Гена вытащил из кармана зажигалку и протянул Кате.
– Жгите, Екатерина Геростратовна.
– Нет.
– Почему нет?
– Если я возьму у вас зажигалку, это будет означать, что мост действительно построен.
– А вы так не считаете?
– Нет.
– Вы замужем?
– Что-то вы рано об этом спросили.
– А когда должен был?
– Под конец. Когда солдатне с волосатыми ручищами будет дан отпор.
– Так уж и дан?
– Еще бы... Разве вы не знаете, что на узком мосту одна хорошо вооруженная амазонка может дать отпор целой армии варваров с их дубинами?
– Насчет дубин - это сильная аллегория.
– А насчет варваров - точная. Все вы внутри одинаковы.
– Кто "мы"?
– Кто "вы"? Ну, например, те, кто считает, что предложить девушке водку в поезде - совершенно естественный поступок.
– Но ведь это и есть совершенно естественный поступок, Катя.
– Нет. Это унижение.
– Странно... Вы как будто не в Москве жили последний год. Там все пьют водку. Или вам надо было предложить чистого спирта?
– Мне от вас не нужно ничего.
– Даже денег?
– Вы очень хотите поссориться?
– Нет. Извините.
– На первый раз. Только, прошу вас, оставьте меня в покое.
– Хорошо. Но ответьте мне на один вопрос.
– Хорошо.
– Вы замужем?
– Да.
– Не верю.
– Ваше дело.
– И все равно не верю.
– Господи, ну почему я не оказалась в купе с какой ни будь толстой вонючей теткой, которая наелась бы колбасы и легла спать!
– Не легла бы.
– Почему это?
– Я бы с ней водку пил. И колбасу мы ели бы вместе.
– Так она с вами и поделилась бы.
– А то нет? За водку то?
– Ну, не знаю. Разве что за водку.
– Ага.
– К ней вы бы тоже начали строить мостик?
– Точно. И впереди джентльмена с тросточкой пустил бы боевых слонов.
Катя отвернулась к окну, но он успел заметить ее улыбку. Боясь нарушить тончайшую нить контакта, он тоже уставился в окно. Из теплого...
* * * ...класса зима выглядела немного театрально. И снежные хлопья были слишком велики, и падение их было таким медленным, будто они раздумывали, стоит ли опускаться в черную грязь. Донести свое симметричное великолепие до поверхности и растаять бесформенной слезой в сантиметре от нее, еще хранящей воспоминания об осени.

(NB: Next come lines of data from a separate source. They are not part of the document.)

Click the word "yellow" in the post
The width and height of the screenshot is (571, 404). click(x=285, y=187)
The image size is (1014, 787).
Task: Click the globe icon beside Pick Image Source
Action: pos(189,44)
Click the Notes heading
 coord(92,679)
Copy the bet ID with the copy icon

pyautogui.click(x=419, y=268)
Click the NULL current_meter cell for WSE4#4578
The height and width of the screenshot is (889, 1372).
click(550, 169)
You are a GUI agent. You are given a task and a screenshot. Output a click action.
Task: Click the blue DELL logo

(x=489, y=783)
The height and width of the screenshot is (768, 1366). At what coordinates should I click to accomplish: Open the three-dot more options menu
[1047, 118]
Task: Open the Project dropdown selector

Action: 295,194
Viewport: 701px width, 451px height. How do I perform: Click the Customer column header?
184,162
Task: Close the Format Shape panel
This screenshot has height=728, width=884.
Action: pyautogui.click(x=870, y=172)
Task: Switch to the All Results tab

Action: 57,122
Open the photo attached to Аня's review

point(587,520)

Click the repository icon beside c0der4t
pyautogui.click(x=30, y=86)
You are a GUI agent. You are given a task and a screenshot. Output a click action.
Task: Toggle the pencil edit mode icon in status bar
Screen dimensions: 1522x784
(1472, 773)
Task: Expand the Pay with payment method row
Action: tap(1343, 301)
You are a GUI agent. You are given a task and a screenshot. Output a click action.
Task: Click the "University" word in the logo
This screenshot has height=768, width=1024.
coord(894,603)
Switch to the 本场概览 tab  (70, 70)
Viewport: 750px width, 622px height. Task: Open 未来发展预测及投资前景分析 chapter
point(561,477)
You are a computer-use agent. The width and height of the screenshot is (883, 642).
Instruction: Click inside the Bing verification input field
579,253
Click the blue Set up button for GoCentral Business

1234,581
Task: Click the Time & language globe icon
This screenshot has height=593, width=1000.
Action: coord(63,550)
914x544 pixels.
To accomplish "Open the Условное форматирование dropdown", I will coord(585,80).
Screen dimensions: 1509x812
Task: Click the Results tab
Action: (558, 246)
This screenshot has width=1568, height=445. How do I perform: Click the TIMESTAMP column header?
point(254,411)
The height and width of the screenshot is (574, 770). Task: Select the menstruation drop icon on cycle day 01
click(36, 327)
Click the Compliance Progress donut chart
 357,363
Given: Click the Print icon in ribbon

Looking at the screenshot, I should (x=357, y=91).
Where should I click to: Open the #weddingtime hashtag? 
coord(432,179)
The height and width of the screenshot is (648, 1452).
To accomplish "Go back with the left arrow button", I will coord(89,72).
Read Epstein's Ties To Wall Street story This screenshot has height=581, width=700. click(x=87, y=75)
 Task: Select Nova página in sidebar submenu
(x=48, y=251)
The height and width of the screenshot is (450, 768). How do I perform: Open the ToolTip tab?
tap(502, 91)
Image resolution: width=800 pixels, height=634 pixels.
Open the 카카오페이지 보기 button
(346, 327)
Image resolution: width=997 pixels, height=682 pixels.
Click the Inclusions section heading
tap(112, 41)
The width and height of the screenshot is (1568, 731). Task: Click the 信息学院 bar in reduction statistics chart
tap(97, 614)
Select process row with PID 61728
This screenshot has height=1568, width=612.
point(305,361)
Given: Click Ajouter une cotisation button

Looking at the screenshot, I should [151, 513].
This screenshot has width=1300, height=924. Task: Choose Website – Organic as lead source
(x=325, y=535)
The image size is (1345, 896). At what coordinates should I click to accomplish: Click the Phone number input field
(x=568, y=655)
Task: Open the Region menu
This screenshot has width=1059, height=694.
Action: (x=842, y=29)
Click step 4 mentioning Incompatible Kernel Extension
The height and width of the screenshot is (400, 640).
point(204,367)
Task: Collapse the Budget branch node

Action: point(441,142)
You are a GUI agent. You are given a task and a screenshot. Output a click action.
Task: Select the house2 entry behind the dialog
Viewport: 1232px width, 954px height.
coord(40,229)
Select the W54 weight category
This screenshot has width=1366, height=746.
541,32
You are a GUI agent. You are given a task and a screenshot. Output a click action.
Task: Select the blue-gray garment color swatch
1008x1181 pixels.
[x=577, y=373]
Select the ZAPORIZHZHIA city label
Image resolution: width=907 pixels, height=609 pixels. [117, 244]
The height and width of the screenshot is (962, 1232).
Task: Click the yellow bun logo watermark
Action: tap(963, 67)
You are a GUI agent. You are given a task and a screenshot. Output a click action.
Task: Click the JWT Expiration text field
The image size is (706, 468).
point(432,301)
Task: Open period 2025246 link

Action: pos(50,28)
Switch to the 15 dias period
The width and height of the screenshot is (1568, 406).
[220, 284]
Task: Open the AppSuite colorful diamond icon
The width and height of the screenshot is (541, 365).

За снежной кашей стоял мрачный силуэт Трубы - как ствол однажды и навсегда облетевшего дерева.
– В те времена, - сказал Александр Иванович, - Русь состояла из отдельных княжеств, которые вели войны с соседями и друг с другом. Сейчас, когда мы живем в Советском Союзе, невозможно себе представить, чтобы, например, Рязанская область пошла войной на Энскую. А тогда это было не только возможно, но и в порядке вещей. Только вместо областей были княжества. Во главе их формально был князь, который опирался на купечество и духовенство...
Генка вообразил себе огромного бородатого князя, который идет, опираясь одной рукой на купца, а второй - на священника. И того, и другого Гена представлял себе только по картинкам. Первый, по его разумению, должен был быть в кафтане (что это такое, Генка тоже представлял себе очень относительно), а второй - а рясе (посмотреть бы на нее хоть краем глаза). Ну, а князь, ясное дело, должен быть весь в кольчуге, при мечах, и сзади за ним должны вести вороного коня с огромными яйцами.
– Эти междоусобные войны не давали России стать единой страной. Вместо того, чтобы давать организованный отпор внешним врагам, князья вели свои дружины друг на друга и теряли тысячи профессиональных бойцов на полях гражданских войн.
– А что такое профессиональный боец, Александр Иванович?
– спросил Серега.
– Гончар! Сколько раз мне нужно повторять, что перед вопросом нужно поднять руку?
– Александр Иванович строго посмотрел на неугомонного Гончара, который на всех уроках истории перебивал его.
У Александра Ивановича была язва, поэтому он был похож на фанатика, о которых сам же интересно рассказывал на уроках по истории древних стран. У Александра Ивановича почти не было тела. Казалось, что старый костюм висит на пугале, сколоченном из двух палок крест-накрест. Только глаза, углями горящие в ямах по обе стороны от орлиного носа, полыхали жизнью.
Серега покорно поднял руку и переспросил:
– Профессиональные бойцы - это кто? У которых оружие лучше всех?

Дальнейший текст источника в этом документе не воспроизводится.